→ **INFORMATION PROVIDED**:
▶

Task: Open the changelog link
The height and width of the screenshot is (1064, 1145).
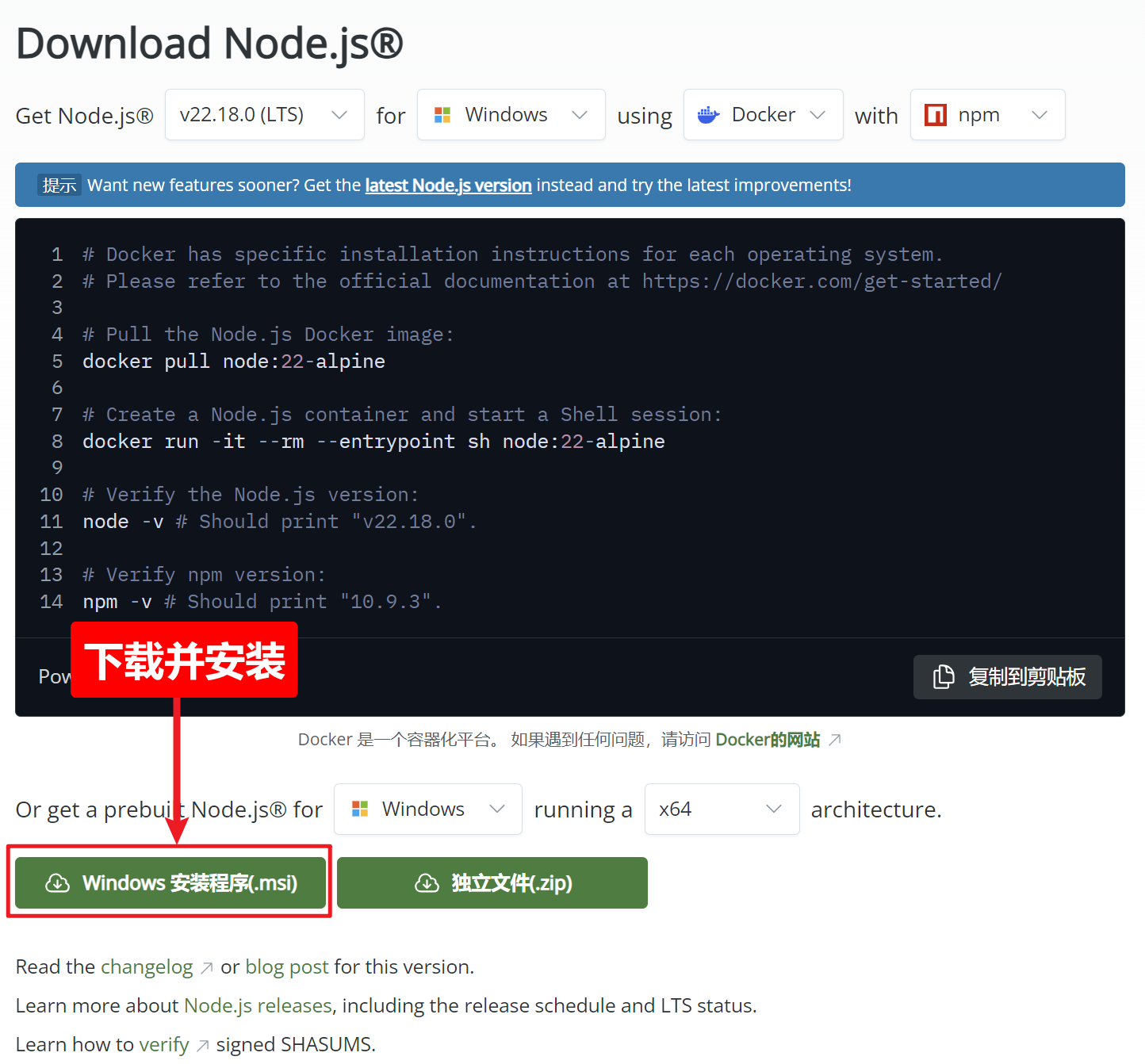Action: [x=147, y=967]
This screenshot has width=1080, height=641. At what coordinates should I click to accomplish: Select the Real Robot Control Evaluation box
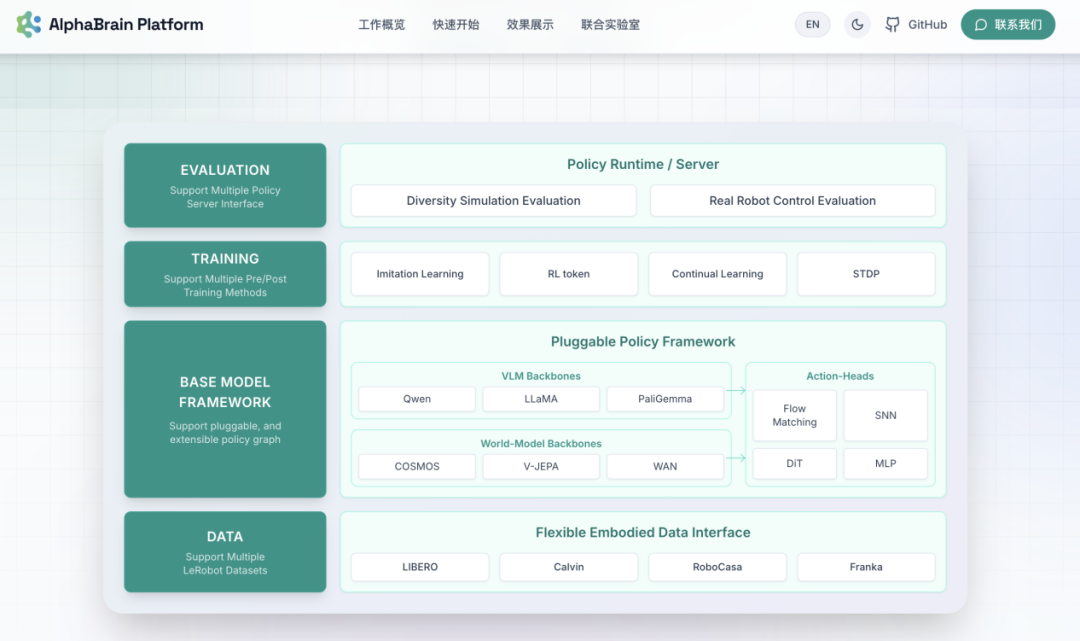(x=792, y=201)
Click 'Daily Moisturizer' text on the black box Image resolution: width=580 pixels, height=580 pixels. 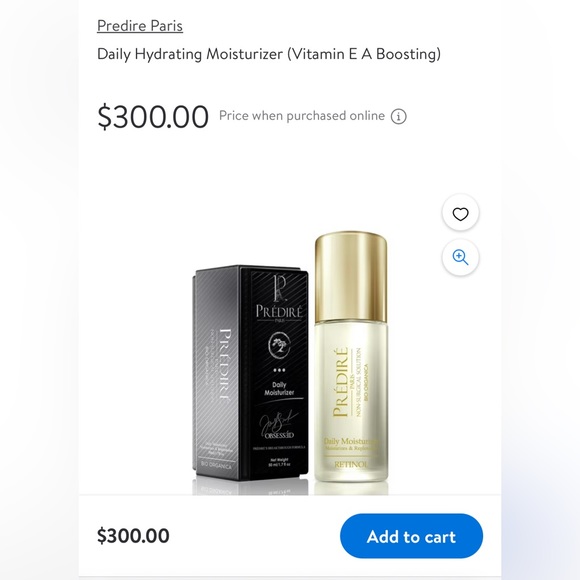click(x=279, y=389)
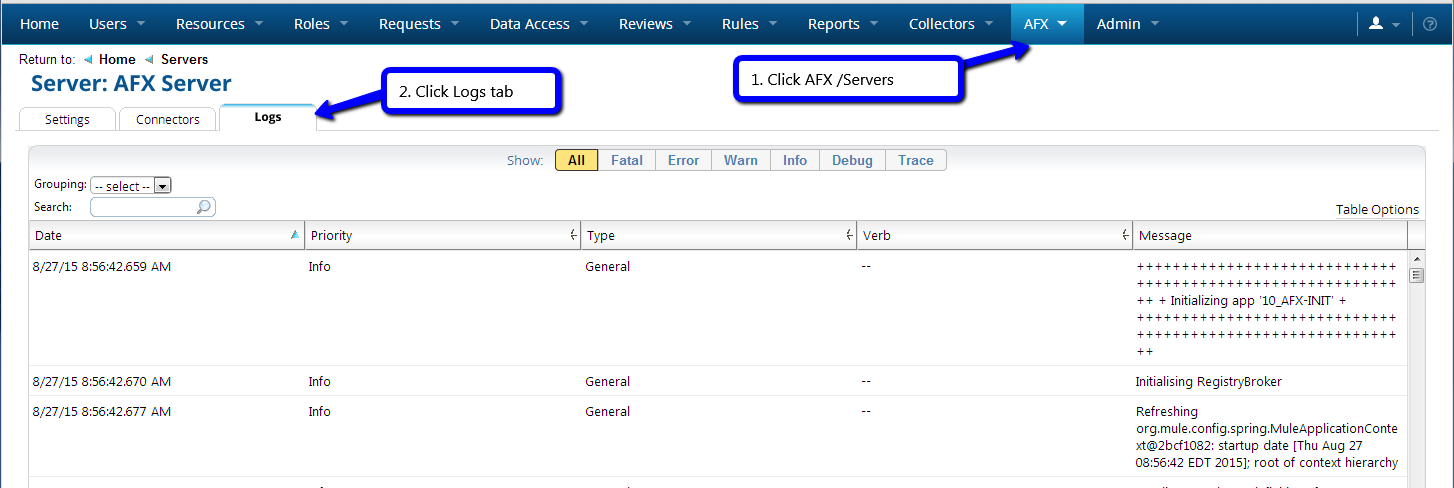Screen dimensions: 1454x488
Task: Click the search magnifier icon
Action: tap(204, 207)
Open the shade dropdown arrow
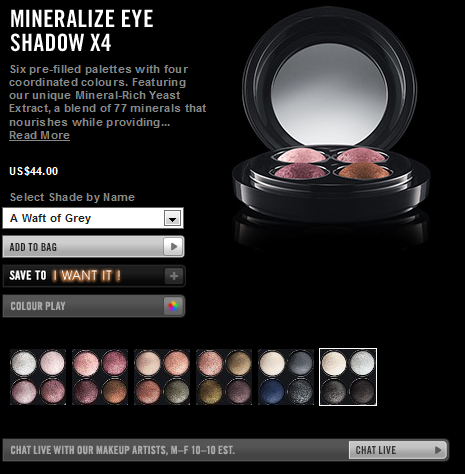This screenshot has height=474, width=465. point(172,218)
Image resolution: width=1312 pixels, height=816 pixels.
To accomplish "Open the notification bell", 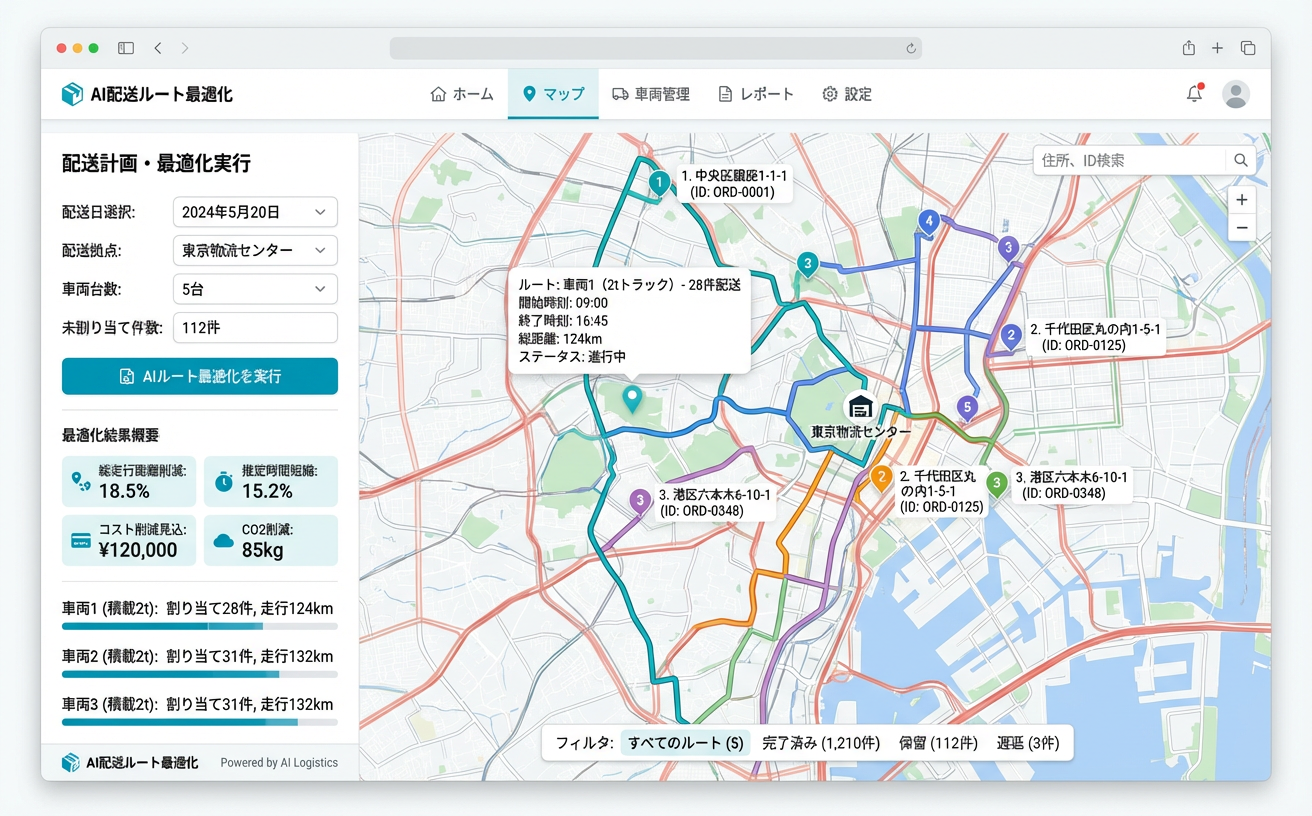I will point(1194,93).
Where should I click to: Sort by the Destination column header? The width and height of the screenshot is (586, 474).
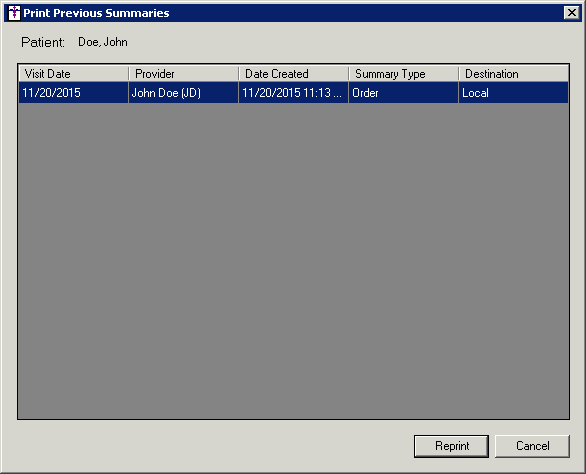pyautogui.click(x=513, y=74)
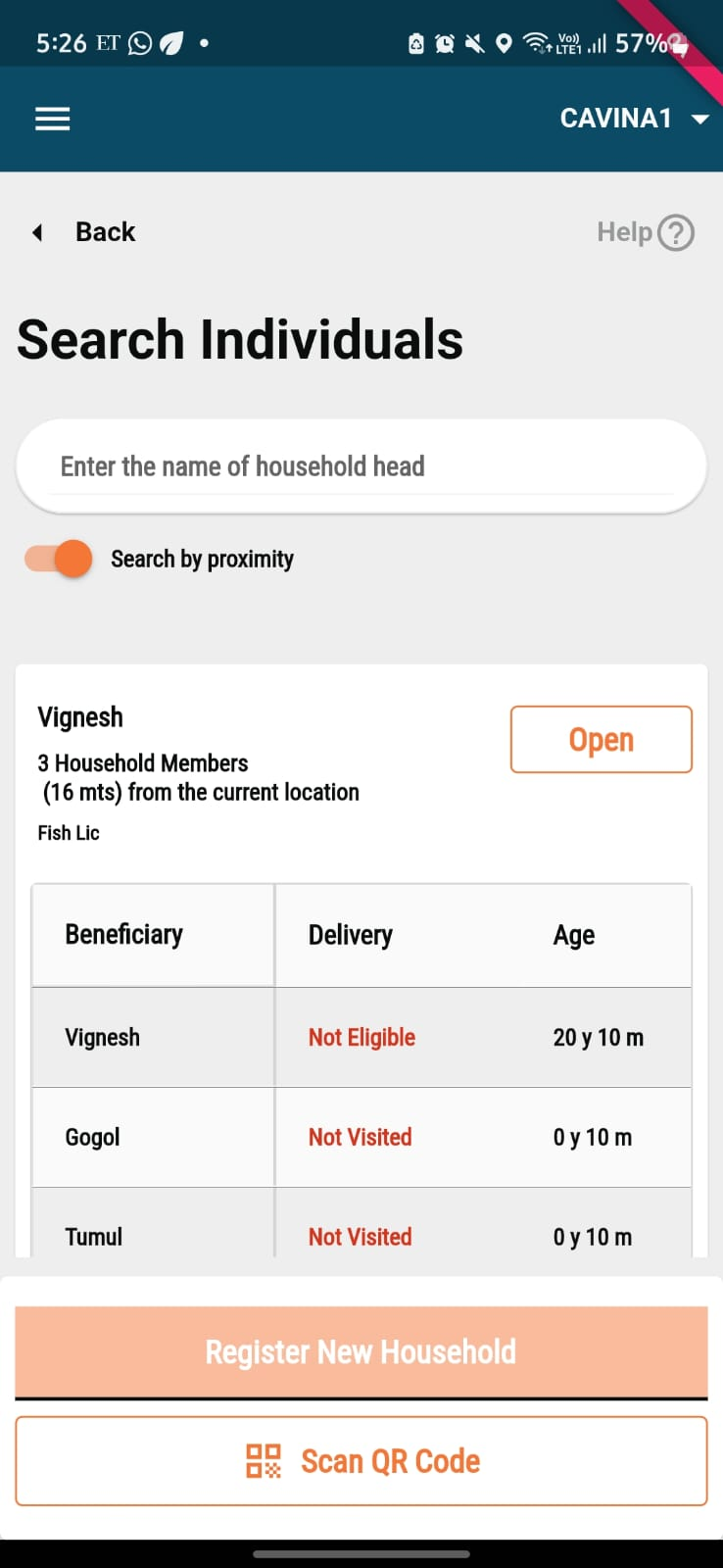Disable the Search by proximity switch
This screenshot has height=1568, width=723.
[60, 559]
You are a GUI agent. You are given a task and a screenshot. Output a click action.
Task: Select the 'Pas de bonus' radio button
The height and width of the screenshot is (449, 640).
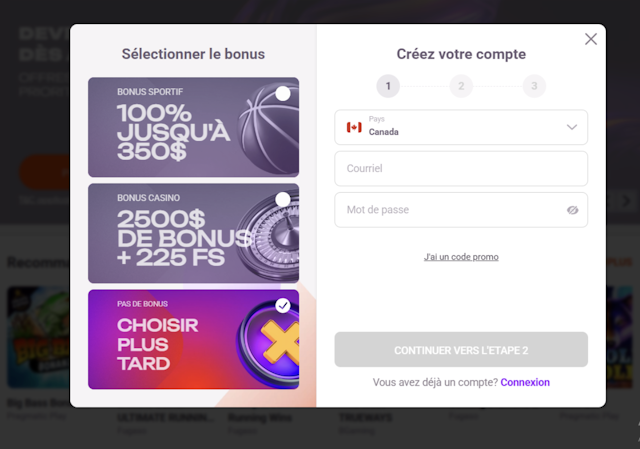point(283,305)
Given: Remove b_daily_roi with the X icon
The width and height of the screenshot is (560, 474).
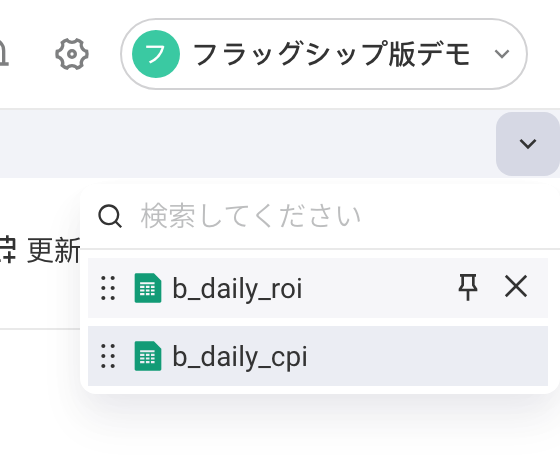Looking at the screenshot, I should point(516,286).
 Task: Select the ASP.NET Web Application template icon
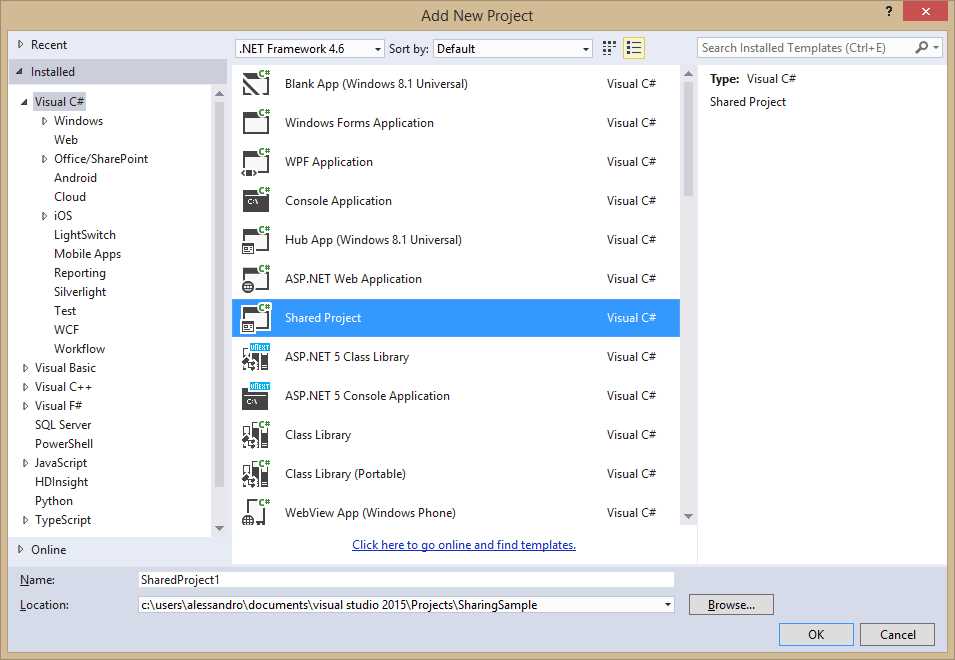click(x=255, y=278)
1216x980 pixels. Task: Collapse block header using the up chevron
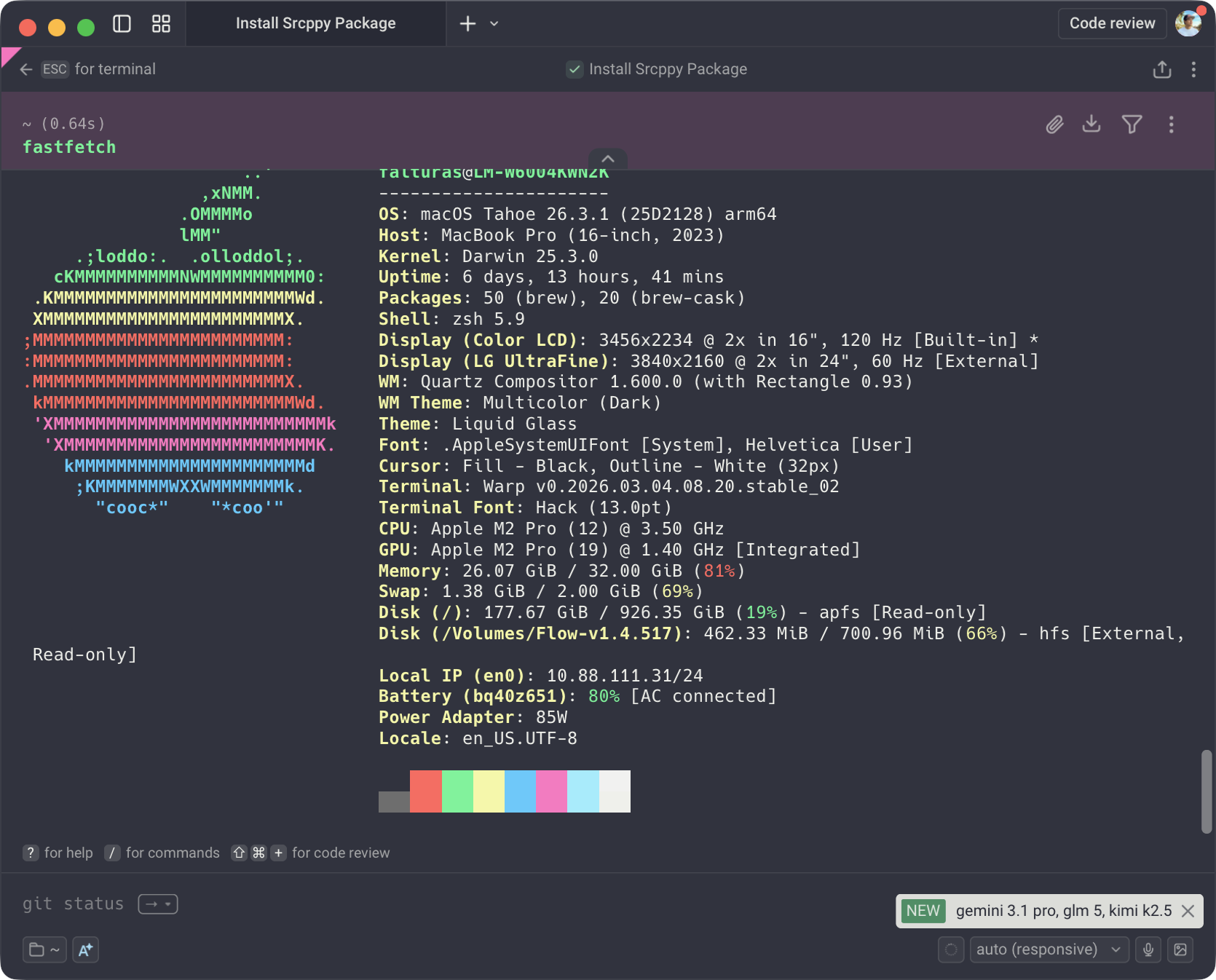608,159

◀

→ **PROBLEM STATEMENT**: Copy the final portion of the records: every line from the one containing "The width and height of the screenshot is (560, 474)." through the last, word for word, without pictures.

→ **EXERCISE ANSWER**:
The width and height of the screenshot is (560, 474).
Looking at the screenshot, I should point(516,286).
 Task: Select the ASP.NET Web Application template icon
click(x=255, y=278)
1216x980 pixels. Task: Collapse block header using the up chevron
608,159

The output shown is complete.